Ortadoğu'da kamu otoritesi yokluğunun merkezi haline gelmiş Lübnan'daki gelişmeleri gazeteci-yazar Nalan Yazgan ile konuştuk.
‘Amonyum nitratın Beyrut Limanı’na geldiği zaman başbakan yine Mikati’ydi’
Nalan Yazgan'a göre, yıllarca büyük sorunlarla boğuşan Lübnanlılar için Beyrut liman patlaması bir milattı. 'Patlama ülkede bir şeyleri değiştiremezse hiçbir şey değiştiremez' fikrinin öne çıktığını belirten Yazgan, bir yıl boyunca yaşanan hükümet kurma denemelerinin başarısız olmasıyla Lübnanlıların yine umutsuzluğa kapıldıklarını vurguladı. Yazgan, Liman patlamasına yol açan amonyum nitratın yıllar öncesinde Beyrut limanına geldiği dönemde başbakan olan Necip Mikati'nin yeniden hükümet kurma görevini devralmasındaki ironiye dikkat çekti:
“Bu patlamayı Lübnanlılar için bir milat olarak kabul edebiliriz. Lübnan’da her zaman çok büyük sorunlar oldu. 15 yıllık bir iç savaş, 2006’da İsrail saldırısı oldu, araba bombaları, siyasi suikastlar, hükümetsizlik derken devamlı bir kargaşa içerisinde Lübnan. Ama bu patlama Lübnanlılar gözünde bile çok büyük boyuttaydı. Bu patlama eğer ülkede bazı şeyleri değiştirmezse, iyiye gidiş olmazsa, hiçbir şey bu düzeni değiştiremez diyorlardı. Aradan bir yıl geçti, hala değişen bir şey yok, aynı sorunlar devam ediyor.
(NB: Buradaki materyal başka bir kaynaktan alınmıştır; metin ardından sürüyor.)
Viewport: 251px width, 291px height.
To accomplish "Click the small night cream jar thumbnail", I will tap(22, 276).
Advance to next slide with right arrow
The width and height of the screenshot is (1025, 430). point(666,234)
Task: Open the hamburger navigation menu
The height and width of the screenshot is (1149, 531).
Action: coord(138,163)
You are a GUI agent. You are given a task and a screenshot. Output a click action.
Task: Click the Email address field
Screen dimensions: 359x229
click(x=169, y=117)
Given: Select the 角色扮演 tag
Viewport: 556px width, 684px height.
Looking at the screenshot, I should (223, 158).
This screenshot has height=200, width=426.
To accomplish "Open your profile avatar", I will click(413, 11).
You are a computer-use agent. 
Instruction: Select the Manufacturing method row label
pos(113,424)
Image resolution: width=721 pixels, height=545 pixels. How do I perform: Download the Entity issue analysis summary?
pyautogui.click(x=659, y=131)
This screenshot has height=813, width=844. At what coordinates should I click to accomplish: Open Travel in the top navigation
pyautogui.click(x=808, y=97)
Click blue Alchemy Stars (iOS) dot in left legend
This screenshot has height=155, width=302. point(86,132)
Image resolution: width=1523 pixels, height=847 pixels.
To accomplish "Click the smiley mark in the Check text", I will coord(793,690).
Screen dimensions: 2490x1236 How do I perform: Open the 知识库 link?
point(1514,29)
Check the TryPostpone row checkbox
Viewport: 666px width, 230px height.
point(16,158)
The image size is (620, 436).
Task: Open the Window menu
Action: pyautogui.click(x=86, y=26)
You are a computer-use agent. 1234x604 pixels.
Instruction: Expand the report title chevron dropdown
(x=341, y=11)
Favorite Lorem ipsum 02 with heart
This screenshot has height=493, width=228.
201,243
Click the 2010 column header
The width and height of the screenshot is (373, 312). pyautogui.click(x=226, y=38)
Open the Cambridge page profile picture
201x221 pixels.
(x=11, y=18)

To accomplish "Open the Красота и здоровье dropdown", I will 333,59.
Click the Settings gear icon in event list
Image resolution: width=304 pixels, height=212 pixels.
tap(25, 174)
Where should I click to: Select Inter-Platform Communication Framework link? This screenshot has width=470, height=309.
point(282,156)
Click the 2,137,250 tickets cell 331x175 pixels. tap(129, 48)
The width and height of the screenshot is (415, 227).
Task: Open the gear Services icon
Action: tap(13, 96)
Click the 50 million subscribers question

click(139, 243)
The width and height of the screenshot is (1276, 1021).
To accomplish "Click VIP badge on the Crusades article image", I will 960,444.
O zaman teknokratların oluşturduğu Hasan Diyab başbakanlığında bir hükümet vardı, patlamadan iki hafta sonra istifa etmişti. Bakanlar üst üste istifa edince zaten hükümet düşmüştü. Lübnan’ın Berlin
Büyükelçisi Mustafa Edib'e hükümet kurma görevini vermişlerdi, başarılı olamadı. Yine protestolar başladığında başbakan olan Saad Hariri’ye döndüler. Hariri de 9 aydan fazla uğraştı, hükümeti kuramadı. Geçen hafta Necib Mikati görevi devraldı. Mikati, Lübnan’ın en fakir şehri Trablusşam’dan. Ama ülkenin en zengin ikinci işadamı. İşin komik tarafı en zengini abisi Taha Mikati. Necib Mikati daha önce iki kez başbakanlık yapmış. Bu patlamaya yol açan amonyum nitratın Beyrut Limanı’na geldiği zaman başbakan oydu. Bunca süre güvenlik önlemi alınmadan şehrin kalbinde durduktan sonra ve patlamayla bunca hasar verdikten sonra hükümeti kurma görevinin yine ona verilmesine aslında Lübnanlılar biraz öfkeli. Ama işadamı olduğu için belki tavizler vererek hükümeti kurabilir diye düşünüyorlar. ABD'deki gibi Trump işadamı mantığıyla ülkeyi yönetirse ekonomi düzelir mantığıyla iyimser bakanlar da var, az da olsa."
‘Hariri’nin Mişel Avn ile arasındaki temel anlaşmazlık İçişleri Bakanlığı idi’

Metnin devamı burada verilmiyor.